PASSAGE:
Russian National Commercial Bank () is a bank operating mostly in Crimea. It has over 200 branches as of 2015, making it the most widespread bank in Crimea.

RNKB is based in Simferopol and owned by the Federal Agency for State Property Management. The bank was assigned an A rating by the Russian ACRA rating agency.

Originally a subsidiary of VTB, it was acquired by the Crimean government weeks after the peninsula was annexed by Russia. While the bank has no formal ties to the VTB Group, its establishment as a separate entity was seen as a way to avoid the effect of sanctions.

The Russian National Commercial Bank took over numerous branches of banks that retreated from Crimea following Russia's Annexation thus making it the largest banking network in Crimea.

The bank has issued over a million Mir payment cards as of April 2017. Major companies such as Visa and MasterCard are barred from issuing cards to banks with a presence in Crimea.

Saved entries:
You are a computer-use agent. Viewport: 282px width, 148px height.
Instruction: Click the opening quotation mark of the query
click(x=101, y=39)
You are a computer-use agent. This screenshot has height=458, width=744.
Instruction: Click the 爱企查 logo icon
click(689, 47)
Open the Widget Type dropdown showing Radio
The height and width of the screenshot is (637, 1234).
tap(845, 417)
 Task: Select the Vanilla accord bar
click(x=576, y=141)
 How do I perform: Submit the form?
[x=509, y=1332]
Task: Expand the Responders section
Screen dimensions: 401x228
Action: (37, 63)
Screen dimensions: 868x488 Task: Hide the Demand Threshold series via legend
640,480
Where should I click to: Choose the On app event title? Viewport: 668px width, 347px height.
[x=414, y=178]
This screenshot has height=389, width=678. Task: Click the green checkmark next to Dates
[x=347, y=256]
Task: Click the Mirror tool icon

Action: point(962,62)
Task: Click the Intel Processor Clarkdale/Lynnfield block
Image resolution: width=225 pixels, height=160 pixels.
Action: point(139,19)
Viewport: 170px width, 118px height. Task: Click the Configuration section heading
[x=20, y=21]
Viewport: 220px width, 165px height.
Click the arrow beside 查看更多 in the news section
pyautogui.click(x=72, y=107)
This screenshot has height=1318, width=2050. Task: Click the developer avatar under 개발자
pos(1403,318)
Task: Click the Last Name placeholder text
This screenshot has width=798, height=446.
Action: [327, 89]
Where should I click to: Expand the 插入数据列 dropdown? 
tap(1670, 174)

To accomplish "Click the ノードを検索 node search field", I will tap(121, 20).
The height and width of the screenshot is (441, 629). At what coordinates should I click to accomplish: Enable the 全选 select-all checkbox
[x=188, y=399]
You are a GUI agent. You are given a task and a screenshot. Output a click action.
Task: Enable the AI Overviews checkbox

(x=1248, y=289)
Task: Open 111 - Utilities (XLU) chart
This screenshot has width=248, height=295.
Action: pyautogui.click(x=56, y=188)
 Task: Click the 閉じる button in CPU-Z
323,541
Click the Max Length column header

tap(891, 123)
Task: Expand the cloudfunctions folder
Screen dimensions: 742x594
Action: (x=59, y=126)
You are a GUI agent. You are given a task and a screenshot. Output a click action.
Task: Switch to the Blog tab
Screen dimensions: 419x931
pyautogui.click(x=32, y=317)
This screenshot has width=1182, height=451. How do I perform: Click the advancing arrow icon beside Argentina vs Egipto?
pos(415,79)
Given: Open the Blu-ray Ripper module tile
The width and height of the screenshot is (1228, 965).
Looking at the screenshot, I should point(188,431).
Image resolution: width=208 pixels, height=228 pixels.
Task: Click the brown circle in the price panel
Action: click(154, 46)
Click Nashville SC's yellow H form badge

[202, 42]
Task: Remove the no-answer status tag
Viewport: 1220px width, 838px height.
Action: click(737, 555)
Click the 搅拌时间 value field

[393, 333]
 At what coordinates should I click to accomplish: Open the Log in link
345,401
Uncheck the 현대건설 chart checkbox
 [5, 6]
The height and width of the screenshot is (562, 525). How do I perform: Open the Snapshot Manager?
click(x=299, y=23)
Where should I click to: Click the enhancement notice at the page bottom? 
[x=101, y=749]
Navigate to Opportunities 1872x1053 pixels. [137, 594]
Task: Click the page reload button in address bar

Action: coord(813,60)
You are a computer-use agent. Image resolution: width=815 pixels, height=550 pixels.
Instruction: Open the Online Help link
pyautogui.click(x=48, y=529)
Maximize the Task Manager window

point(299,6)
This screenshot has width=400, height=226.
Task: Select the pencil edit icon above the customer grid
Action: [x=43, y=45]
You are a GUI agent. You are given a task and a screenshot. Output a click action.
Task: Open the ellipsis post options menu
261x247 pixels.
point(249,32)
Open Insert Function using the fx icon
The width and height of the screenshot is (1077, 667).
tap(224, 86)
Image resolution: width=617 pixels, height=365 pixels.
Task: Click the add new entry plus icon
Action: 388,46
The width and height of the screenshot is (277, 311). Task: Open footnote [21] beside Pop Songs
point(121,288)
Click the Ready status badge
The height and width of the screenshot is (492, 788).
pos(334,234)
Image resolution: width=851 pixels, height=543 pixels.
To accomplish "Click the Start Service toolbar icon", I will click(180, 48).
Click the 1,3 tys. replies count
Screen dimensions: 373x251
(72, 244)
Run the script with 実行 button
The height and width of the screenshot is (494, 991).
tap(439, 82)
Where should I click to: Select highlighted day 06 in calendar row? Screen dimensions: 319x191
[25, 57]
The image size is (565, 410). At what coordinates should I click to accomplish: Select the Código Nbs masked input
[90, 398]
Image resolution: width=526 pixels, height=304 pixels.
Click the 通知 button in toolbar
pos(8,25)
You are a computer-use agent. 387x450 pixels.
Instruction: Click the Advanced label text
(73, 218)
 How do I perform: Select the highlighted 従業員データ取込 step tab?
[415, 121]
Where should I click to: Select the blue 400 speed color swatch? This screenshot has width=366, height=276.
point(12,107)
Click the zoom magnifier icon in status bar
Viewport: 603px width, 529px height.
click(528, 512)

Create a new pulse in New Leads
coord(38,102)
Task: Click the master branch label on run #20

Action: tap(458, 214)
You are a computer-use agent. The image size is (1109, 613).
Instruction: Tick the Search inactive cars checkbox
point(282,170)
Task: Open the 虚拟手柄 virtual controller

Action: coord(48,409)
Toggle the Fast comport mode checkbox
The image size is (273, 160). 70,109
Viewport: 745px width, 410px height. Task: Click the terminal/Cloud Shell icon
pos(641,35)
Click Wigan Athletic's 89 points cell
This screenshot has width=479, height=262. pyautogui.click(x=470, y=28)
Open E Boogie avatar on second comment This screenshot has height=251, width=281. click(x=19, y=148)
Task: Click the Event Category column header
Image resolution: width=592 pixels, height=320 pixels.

CHALLENGE A: In the saved entries, replace "Viewport" with "Window" throughout the rows from the first row through the row containing "will tap(121, 20).", and write out those rows again with nothing else altered.
CHALLENGE B: Carry on the passage about the Russian National Commercial Bank from the point where it stops.

RESPONSE A:
You are a computer-use agent. Window: 282px width, 148px height.
Instruction: Click the opening quotation mark of the query
click(x=101, y=39)
You are a computer-use agent. This screenshot has height=458, width=744.
Instruction: Click the 爱企查 logo icon
click(689, 47)
Open the Widget Type dropdown showing Radio
The height and width of the screenshot is (637, 1234).
tap(845, 417)
 Task: Select the Vanilla accord bar
click(x=576, y=141)
 How do I perform: Submit the form?
[x=509, y=1332]
Task: Expand the Responders section
Screen dimensions: 401x228
Action: (37, 63)
Screen dimensions: 868x488 Task: Hide the Demand Threshold series via legend
640,480
Where should I click to: Choose the On app event title? Window: 668px width, 347px height.
[x=414, y=178]
This screenshot has height=389, width=678. Task: Click the green checkmark next to Dates
[x=347, y=256]
Task: Click the Mirror tool icon

Action: point(962,62)
Task: Click the Intel Processor Clarkdale/Lynnfield block
Image resolution: width=225 pixels, height=160 pixels.
Action: point(139,19)
Window: 170px width, 118px height. Task: Click the Configuration section heading
[x=20, y=21]
Window: 220px width, 165px height.
Click the arrow beside 查看更多 in the news section
pyautogui.click(x=72, y=107)
This screenshot has height=1318, width=2050. Task: Click the developer avatar under 개발자
pos(1403,318)
Task: Click the Last Name placeholder text
This screenshot has width=798, height=446.
Action: [327, 89]
Where should I click to: Expand the 插入数据列 dropdown? 
tap(1670, 174)

To accomplish "Click the ノードを検索 node search field", I will tap(121, 20).

RESPONSE B:
According to Vedomosti, in August 2017 the software company Finastra refused to sell its SWIFT interface to the bank, effectively cutting it off from SWIFT.

Sanctions
Because of Russian interference in Ukraine and its annexation of Crimea, the Russian National Commercial Bank is under sanctions by the European Union since July 30, 2014, Liechtenstein since July 31, 2014, Canada since August 6, 2014, Switzerland since August 27, 2014, Australia since September 2, 2014, and the United States since March 11, 2015.

Sanctioned by New Zealand.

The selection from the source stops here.